İsrail’in Gazze Şeridi’ne yönelik saldırıları, 7 Ekim 2023’te başladığından bu yana devam ediyor. Son olarak, 17 gündür süregeldiği ifade edilen yoğun saldırılar içinde, Gazze’nin kuzeyinde yer alan Endonezya Hastanesi doğrudan hedef alındı. Gazze’deki Sağlık Bakanlığı, İsrail ordusunun hastane binasını ateşe verdiğini ve bu saldırıyı kınayan bir açıklama yaptığını duyurdu. Açıklamada, hastanelerin ve sağlık çalışanlarının korunması konusunda uluslararası kurumlara ve Birleşmiş Milletler’e çağrıda bulunuldu. Ayrıca, İsrail ordusunun Gazze’de soykırım suçu işlediğine dair vurgular yapıldı.
İsrail ordusu, Gazze Şeridi’ndeki hastaneleri birçok kez hedef alarak, bunların hizmet dışı kalmasına neden oldu. Halen aktif olan 34 hastane ile 80 sağlık merkezi, bu saldırılar sonucunda kapatıldı ve toplamda 162 sağlık kuruluşu İsrail ordusu tarafından hedef alındı. Bu durum, Gazze’deki sağlık sisteminin büyük ölçüde çökmesine yol açtı.
İsrail ordusunun 5 Ekim 2023 itibarıyla Gazze’nin kuzeyindeki Cibaliya Mülteci Kampı’na yoğun hava saldırıları düzenlemesi ve bunun ardından 6 Ekim’de kara operasyonlarına başlaması, dikkat çekici bir gelişme olarak kaydedildi. Bu saldırıların, daha önce medyaya yansıyan ve “generallerin planı” olarak bilinen strateji doğrultusunda yapıldığı düşünülüyor. Bu stratejinin amacı, Filistinlilerin Gazze’nin kuzeyinden zorla tahliye edilerek, bölgede İsrailliler için yeni yerleşim alanları oluşturulması olarak değerlendiriliyor.
İsrail Ordu Sözcüsü Avichay Adraee, 7 Ekim 2023’te sosyal medya üzerinden yaptığı paylaşımda, Gazze’nin kuzeyindeki Beyt Hanun, Cibaliya ve Beyt Lahiya bölgelerinde yaşayan Filistinlilere boşaltma çağrısında bulundu ve bunun için harita paylaştı. Filistinlilere Gazze’nin güneyindeki Mevasi bölgesine doğru hareket etmeleri önerildi. Bu haritanın, geçmişte General Giora Eiland tarafından hazırlanan ve Filistinlilerin zorla göç ettirilmesine dair “generallerin planı” ile benzerlik taşıdığı ifade edildi.
“Generaller Planı” olarak bilinen bu strateji, Filistinlileri Gazze Şeridi’nin kuzeyinden tahliye etmeyi öngörüyor. Plan, bölgede gıda, yakıt ve temiz su akışını engelleyerek, silahlı direnişçilerin “ölüm ya da teslim olma” arasında bir tercih yapmak zorunda kalmalarını, kaçamayan veya bölgeyi terk etmeyen Filistinlilerin ise “düşman unsur” olarak görülebileceğini amaçlıyor.
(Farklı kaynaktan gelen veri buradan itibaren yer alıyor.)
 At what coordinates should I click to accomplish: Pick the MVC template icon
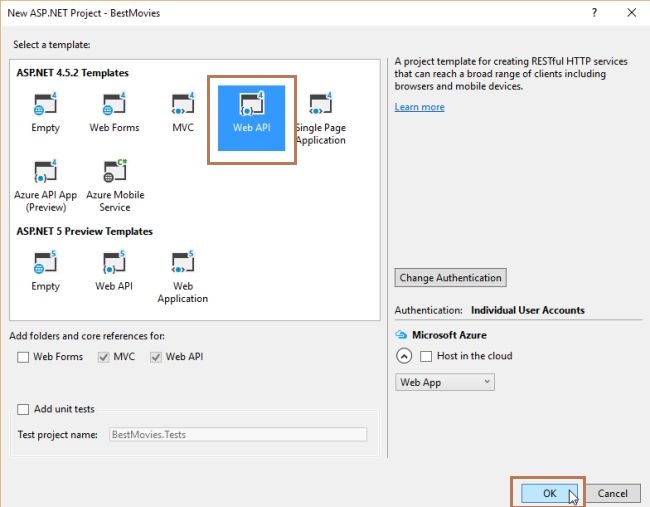(183, 104)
İsrail hükümeti, eylül ayında gündeme gelen bu plana ilişkin bir açıklama yapmamış olsa da, İsrail devlet televizyonu KAN’ın haberlerine göre, kabinenin plan üzerinde çalıştığı belirtilmişti. Bu tür adımlar, uluslararası kamuoyunda büyük bir tepkiyle karşılandı ve insani kriz boyutunun giderek derinleşmesine neden oldu.
Sonuç olarak, İsrail’in gerçekleştirdiği bu saldırılar ve uyguladığı politikalar, uluslararası arenada ciddi eleştiriler alıyor. Gazze’deki sağlık altyapısının çökmesi, halkın acil sağlık hizmetlerine erişimini engellerken, filistinlilerin yaşadığı zor koşullar, bölgedeki insani durumu daha da kötüleştiriyor. Bu bağlamda, hem sağlık hizmetlerinin korunması hem de insan hakları ihlallerine karşı uluslararası toplumun harekete geçmesi talep ediliyor.